Stabsübergabe auf Berliner Bühne

VDMA-Past-Präsident Dr. Reinhold Festge empfahl seinen Nachfolger Carl Martin Welcker dem politischen Berlin als neuen Ansprechpartner. Anlass war der traditionelle Politische Abend des Hauptstadtbüros.

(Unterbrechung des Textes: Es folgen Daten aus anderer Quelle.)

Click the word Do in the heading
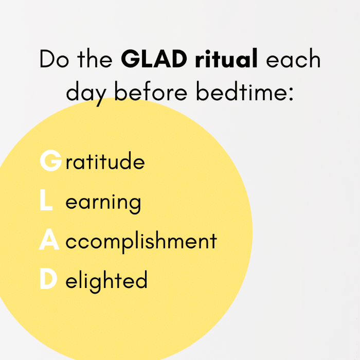[x=54, y=59]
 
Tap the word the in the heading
[x=95, y=58]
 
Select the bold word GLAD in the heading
[x=154, y=59]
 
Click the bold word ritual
[x=226, y=58]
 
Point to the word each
[x=293, y=58]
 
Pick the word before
[x=151, y=91]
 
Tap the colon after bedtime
[x=291, y=94]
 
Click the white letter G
[x=51, y=160]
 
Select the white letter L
[x=46, y=200]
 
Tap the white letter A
[x=49, y=239]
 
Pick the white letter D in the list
[x=48, y=279]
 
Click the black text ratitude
[x=105, y=160]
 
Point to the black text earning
[x=103, y=204]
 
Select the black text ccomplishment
[x=141, y=242]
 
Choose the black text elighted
[x=106, y=281]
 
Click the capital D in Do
[x=47, y=59]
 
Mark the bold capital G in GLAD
[x=131, y=59]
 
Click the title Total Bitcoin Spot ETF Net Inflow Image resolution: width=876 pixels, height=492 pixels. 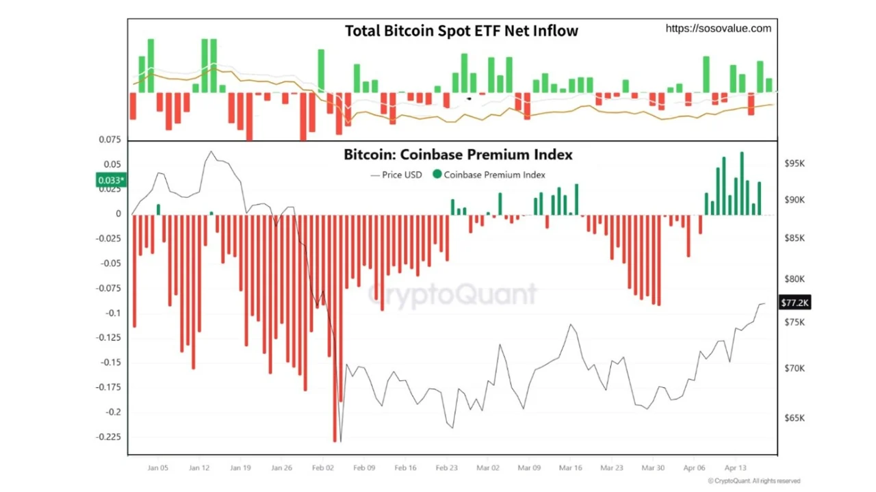pos(461,31)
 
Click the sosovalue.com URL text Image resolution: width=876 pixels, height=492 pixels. pos(718,28)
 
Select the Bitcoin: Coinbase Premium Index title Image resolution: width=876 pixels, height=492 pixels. pos(458,155)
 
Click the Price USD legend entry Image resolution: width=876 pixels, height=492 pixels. pos(396,174)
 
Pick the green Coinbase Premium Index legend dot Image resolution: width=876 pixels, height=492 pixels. pos(437,174)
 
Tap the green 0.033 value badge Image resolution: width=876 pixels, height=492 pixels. pos(111,181)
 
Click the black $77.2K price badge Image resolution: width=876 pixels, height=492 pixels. pos(795,302)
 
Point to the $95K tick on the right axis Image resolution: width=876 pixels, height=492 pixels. pos(795,164)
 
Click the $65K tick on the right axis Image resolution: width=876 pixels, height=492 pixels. pos(795,418)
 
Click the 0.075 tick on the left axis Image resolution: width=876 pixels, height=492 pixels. pos(110,140)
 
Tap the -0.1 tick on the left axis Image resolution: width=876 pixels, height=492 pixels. pos(113,313)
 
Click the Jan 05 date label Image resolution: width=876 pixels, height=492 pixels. pos(157,468)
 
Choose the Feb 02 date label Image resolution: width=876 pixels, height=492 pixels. pos(323,468)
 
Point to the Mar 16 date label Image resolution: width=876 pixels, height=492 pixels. pos(570,468)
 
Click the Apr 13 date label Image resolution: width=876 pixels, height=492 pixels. pos(735,468)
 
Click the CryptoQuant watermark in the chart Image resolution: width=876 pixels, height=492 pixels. pos(453,294)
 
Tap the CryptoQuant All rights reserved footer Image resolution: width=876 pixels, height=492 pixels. pos(753,481)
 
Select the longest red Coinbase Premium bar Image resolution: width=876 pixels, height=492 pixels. pos(335,328)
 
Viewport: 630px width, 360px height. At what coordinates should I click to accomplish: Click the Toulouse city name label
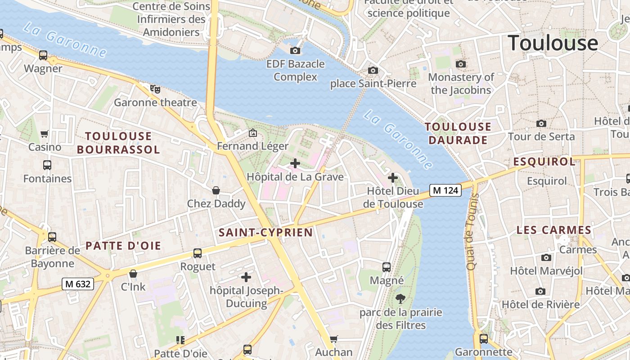pyautogui.click(x=553, y=43)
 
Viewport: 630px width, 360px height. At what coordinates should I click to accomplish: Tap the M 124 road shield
pyautogui.click(x=445, y=190)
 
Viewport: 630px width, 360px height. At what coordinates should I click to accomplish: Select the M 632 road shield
pyautogui.click(x=78, y=284)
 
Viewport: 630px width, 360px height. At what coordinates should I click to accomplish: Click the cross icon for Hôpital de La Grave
pyautogui.click(x=295, y=163)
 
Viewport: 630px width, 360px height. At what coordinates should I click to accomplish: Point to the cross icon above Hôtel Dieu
pyautogui.click(x=393, y=178)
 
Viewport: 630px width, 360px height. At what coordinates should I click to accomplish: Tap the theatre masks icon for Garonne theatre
pyautogui.click(x=155, y=89)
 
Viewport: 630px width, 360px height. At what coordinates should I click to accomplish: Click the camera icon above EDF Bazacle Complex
pyautogui.click(x=295, y=50)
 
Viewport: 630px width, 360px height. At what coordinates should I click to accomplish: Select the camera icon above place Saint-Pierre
pyautogui.click(x=373, y=70)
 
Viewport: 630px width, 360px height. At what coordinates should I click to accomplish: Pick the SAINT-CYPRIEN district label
pyautogui.click(x=266, y=233)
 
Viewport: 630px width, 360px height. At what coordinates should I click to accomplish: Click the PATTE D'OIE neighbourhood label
pyautogui.click(x=123, y=246)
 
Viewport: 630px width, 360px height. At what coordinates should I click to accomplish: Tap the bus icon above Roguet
pyautogui.click(x=198, y=253)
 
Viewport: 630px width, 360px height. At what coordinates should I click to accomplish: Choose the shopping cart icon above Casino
pyautogui.click(x=45, y=134)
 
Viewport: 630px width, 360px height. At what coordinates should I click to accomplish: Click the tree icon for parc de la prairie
pyautogui.click(x=400, y=298)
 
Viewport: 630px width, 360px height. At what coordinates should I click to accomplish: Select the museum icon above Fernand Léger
pyautogui.click(x=253, y=133)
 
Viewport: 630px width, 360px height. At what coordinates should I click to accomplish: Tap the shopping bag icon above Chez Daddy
pyautogui.click(x=216, y=190)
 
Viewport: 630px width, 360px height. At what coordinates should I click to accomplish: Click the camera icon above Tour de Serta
pyautogui.click(x=541, y=123)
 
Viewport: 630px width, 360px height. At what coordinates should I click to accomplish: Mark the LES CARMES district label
pyautogui.click(x=554, y=230)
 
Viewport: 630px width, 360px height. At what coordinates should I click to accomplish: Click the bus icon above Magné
pyautogui.click(x=387, y=267)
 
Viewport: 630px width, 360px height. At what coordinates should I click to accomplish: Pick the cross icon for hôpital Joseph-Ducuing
pyautogui.click(x=246, y=277)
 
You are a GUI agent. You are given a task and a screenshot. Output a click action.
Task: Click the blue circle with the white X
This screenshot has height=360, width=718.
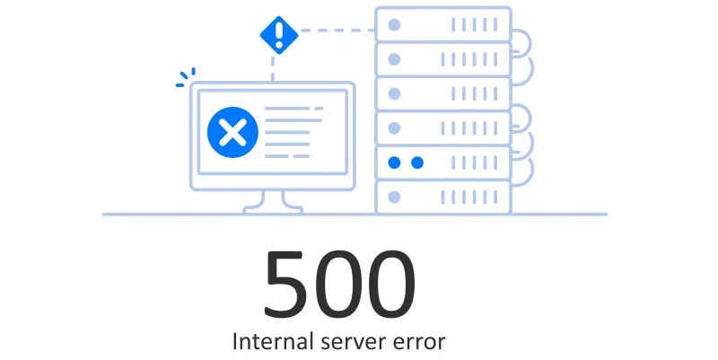coord(232,134)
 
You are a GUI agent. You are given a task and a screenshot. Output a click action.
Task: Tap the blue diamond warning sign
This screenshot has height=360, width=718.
coord(278,35)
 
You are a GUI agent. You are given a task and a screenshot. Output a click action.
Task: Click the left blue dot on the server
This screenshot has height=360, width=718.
coord(393,162)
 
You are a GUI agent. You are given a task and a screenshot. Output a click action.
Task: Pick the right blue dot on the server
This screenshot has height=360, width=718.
coord(416,162)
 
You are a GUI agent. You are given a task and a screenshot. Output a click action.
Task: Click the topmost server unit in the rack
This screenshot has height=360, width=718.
coord(442,23)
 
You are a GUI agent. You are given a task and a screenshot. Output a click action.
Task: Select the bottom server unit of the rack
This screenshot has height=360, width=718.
coord(442,197)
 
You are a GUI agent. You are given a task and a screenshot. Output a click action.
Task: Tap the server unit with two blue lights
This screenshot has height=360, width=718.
coord(442,162)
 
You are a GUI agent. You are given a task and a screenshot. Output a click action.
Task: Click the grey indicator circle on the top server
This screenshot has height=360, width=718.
coord(393,24)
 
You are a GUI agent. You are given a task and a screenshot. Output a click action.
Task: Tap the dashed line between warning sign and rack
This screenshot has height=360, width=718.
coord(337,30)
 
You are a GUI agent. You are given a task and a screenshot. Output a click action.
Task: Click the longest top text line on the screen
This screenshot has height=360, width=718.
coord(293,109)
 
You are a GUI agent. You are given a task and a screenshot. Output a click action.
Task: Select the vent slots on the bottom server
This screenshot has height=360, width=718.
coord(471,197)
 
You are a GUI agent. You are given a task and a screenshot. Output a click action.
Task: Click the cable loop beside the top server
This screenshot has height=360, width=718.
coord(522,41)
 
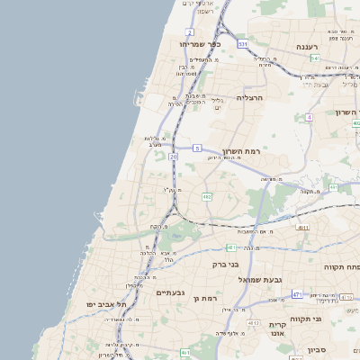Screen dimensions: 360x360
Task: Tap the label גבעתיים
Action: coord(169,293)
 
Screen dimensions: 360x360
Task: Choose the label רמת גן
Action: coord(206,298)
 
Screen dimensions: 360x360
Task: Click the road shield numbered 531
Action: coord(243,42)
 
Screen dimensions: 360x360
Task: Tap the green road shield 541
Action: coord(315,58)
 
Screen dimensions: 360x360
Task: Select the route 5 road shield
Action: coord(197,147)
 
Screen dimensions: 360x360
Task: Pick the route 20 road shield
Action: coord(173,157)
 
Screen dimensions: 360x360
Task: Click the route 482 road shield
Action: coord(207,196)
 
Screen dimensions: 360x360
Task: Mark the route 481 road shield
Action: coord(231,248)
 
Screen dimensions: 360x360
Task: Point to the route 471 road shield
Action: coord(296,294)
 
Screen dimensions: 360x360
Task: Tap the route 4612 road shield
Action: coord(254,323)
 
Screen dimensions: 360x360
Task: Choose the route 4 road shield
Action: coord(310,118)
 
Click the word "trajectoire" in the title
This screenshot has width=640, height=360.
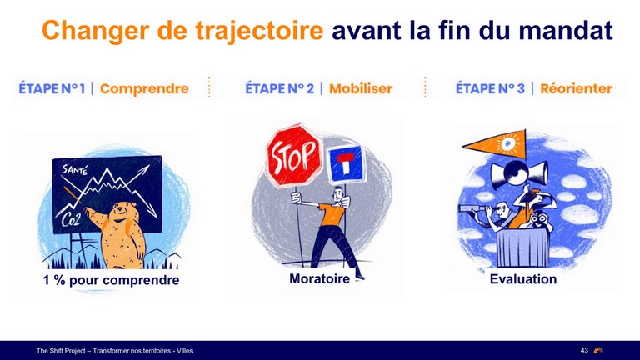pos(259,31)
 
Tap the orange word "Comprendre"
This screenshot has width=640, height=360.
pos(144,88)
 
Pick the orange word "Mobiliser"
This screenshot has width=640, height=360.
pos(361,88)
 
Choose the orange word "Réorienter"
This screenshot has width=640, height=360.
pos(577,88)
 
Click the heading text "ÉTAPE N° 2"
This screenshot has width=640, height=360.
pos(280,88)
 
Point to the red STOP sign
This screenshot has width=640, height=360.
pos(293,156)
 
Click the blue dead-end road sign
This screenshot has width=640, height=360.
pos(346,163)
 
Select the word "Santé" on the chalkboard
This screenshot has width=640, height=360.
pos(75,169)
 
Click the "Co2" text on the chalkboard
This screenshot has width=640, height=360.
pos(70,220)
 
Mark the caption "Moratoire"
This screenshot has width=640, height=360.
pos(320,279)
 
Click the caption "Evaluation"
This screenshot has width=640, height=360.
pos(523,279)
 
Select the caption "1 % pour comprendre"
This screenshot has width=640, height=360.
pos(112,280)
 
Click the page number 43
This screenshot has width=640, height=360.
pos(584,350)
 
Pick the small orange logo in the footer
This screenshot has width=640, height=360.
pos(598,350)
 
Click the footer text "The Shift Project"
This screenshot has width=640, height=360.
pos(61,351)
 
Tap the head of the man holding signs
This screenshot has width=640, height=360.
pos(338,195)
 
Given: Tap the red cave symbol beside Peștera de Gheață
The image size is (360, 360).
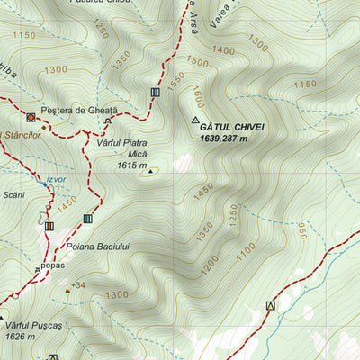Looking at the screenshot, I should coord(31,117).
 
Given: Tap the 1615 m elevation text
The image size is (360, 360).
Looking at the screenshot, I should coord(131,165).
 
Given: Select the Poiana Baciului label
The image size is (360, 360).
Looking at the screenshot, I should coord(98,247).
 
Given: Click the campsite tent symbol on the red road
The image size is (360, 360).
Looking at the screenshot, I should coord(269,306).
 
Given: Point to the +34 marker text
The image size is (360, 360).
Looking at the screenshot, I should coord(78,286).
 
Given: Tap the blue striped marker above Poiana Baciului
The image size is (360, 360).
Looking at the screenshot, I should coord(88,219).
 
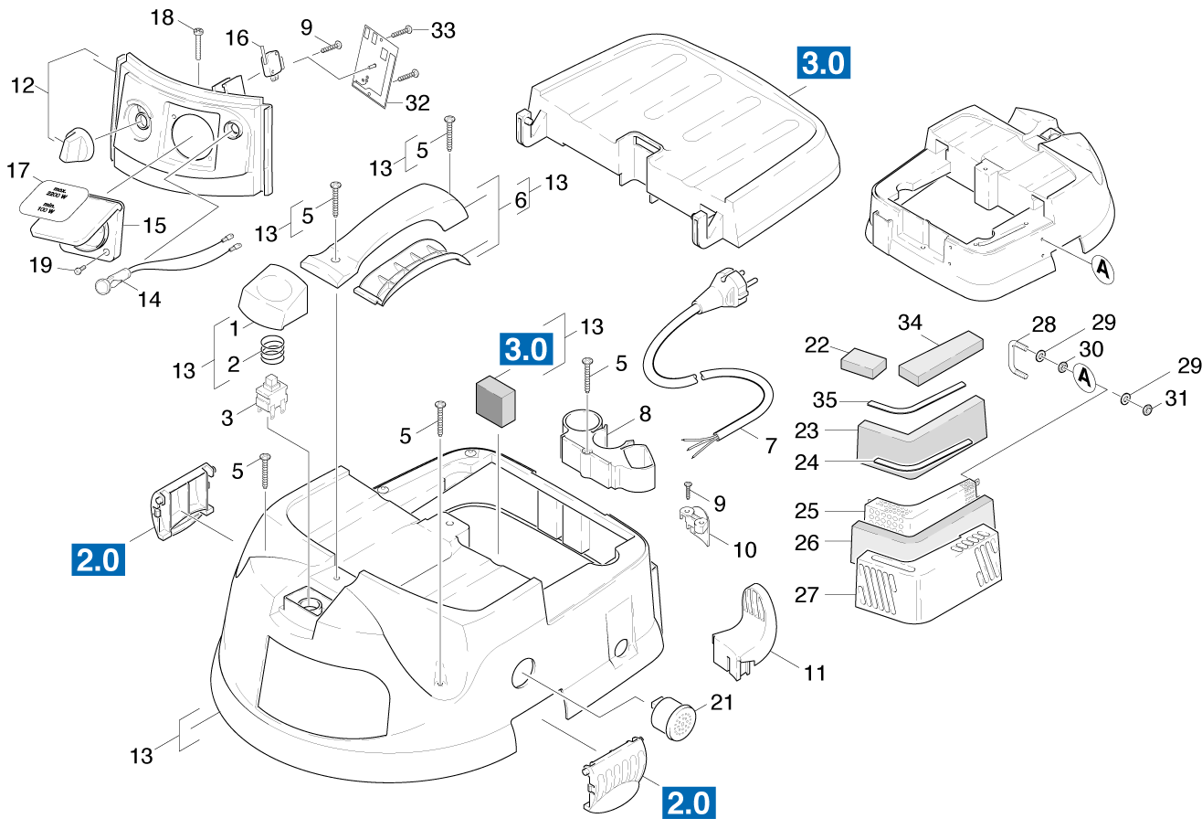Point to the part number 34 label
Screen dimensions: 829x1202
910,323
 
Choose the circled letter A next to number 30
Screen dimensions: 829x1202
1085,377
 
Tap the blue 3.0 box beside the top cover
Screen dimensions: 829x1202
825,63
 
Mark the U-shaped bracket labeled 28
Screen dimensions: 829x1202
1017,359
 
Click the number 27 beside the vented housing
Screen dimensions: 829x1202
807,594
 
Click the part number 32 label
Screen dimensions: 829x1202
416,102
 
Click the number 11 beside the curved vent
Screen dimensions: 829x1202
815,673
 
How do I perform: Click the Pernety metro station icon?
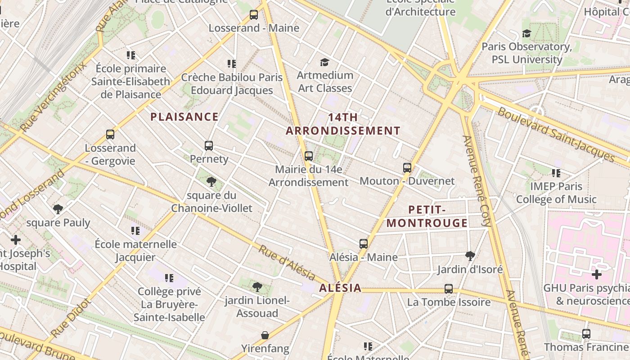pos(209,146)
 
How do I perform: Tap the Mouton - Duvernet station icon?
pos(407,168)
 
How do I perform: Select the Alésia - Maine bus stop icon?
pos(364,244)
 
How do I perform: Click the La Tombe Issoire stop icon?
pos(449,289)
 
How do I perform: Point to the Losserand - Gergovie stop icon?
pos(110,135)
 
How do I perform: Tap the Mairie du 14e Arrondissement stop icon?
pos(309,156)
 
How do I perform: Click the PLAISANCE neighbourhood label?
pos(184,117)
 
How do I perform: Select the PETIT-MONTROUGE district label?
pos(427,216)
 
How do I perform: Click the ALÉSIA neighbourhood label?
pos(340,288)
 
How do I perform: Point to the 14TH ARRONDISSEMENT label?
pos(343,124)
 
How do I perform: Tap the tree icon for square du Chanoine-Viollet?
pos(211,182)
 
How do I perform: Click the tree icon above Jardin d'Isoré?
pos(470,256)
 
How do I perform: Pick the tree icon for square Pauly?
pos(58,209)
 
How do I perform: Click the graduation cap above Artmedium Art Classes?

Annähernd 150 Vertreter aus Politik, Wirtschaft, Verbänden, Wissenschaft und Medienwelt tummelten sich in den exklusiven Römischen Höfen, um die Stabsübergabe in der VDMA-Führung zu verfolgen. Allen voran Bundeswirtschaftsminister Sigmar Gabriel (SPD). Er schien die halbe Führungsriege seines Hauses mitgebracht zu haben – eine klare Reverenz an Past-Präsident Dr. Festge, zu dem er in dessen dreijähriger Amtszeit ein intensives Vertrauensverhältnis entwickelt hatte. Gabriel bekannte, dass sowohl er selbst als auch Festge dem „Verein für deutliche Aussprache“ angehörten. Dennoch hätten sie produktiv zusammengearbeitet.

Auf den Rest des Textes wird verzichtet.